Enunciado del ejercicio =
Reproduce el fragmento del poema que comienza en "Palpo el temblor" y continúa hasta "ademán, cada palabra.", cambiando "las velas" por "los cirios".

Texto proporcionado =
────────────────────

Palpo el temblor de llamas en las velas
cuando las procesiones recorren las calles.
No he de nacer aquí,
hay cruces de zábila en las puertas
que no quieren que nazca;
queda mucho dolor en las casas de barro.
Puedo aguardar, estoy a veinte años de mi vida,
soy el futuro que duerme, que no duerme;
la peste me privará de voces que son mías,
tendré que reinventar cada ademán, cada palabra.
Ahora soy esta luz al fondo de sus ojos;
ya naceré después, llevo escrita mi fecha;
estoy aquí con ellos hasta que se despidan,
sin que puedan mirarme me detengo:
quiero cerrarles suavemente los párpados.
De: Eugenio Montejo, el viaje total. Antología.
Prólogo de Francisco José Cruz.
Monte Ávila, Caracas, 1996.
17 de marzo de 2020
Daniel Defoe, Diario del año de la peste (1722)

────────────────────

Registros de datos =
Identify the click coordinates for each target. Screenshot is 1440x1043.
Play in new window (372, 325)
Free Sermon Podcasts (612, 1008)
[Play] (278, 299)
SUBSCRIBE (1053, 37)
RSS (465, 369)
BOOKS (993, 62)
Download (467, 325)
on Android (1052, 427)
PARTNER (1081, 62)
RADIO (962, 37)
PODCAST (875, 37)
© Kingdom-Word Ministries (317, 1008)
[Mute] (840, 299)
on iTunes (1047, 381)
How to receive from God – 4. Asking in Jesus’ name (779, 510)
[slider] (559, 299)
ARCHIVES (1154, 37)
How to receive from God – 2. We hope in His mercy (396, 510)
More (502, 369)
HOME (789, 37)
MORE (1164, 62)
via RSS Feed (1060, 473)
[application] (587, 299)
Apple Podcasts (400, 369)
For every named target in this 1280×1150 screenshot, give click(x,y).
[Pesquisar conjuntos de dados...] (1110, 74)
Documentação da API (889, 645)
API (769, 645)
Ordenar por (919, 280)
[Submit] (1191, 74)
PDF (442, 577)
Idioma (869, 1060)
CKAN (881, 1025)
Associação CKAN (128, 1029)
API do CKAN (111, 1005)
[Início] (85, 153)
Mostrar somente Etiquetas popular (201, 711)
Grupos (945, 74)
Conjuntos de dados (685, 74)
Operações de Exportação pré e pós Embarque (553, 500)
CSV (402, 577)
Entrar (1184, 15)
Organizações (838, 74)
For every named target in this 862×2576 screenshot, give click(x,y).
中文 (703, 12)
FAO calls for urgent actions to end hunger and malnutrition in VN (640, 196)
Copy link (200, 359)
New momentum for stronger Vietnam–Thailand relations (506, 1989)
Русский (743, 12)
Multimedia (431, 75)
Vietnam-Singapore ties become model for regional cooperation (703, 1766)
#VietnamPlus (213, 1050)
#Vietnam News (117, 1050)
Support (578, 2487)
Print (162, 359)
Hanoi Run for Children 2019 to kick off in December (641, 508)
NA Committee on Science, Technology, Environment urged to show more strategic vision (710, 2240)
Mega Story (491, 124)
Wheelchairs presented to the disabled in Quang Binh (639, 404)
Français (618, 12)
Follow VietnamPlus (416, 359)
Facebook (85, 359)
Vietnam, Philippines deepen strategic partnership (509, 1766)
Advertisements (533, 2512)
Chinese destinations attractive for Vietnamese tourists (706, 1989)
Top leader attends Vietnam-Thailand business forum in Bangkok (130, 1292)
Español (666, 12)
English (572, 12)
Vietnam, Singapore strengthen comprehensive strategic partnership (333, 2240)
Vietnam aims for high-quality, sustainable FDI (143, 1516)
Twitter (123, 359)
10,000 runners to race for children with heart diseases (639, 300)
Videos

────────────────────

Solución del ejercicio =
Palpo el temblor de llamas en los cirios
cuando las procesiones recorren las calles.
No he de nacer aquí,
hay cruces de zábila en las puertas
que no quieren que nazca;
queda mucho dolor en las casas de barro.
Puedo aguardar, estoy a veinte años de mi vida,
soy el futuro que duerme, que no duerme;
la peste me privará de voces que son mías,
tendré que reinventar cada ademán, cada palabra.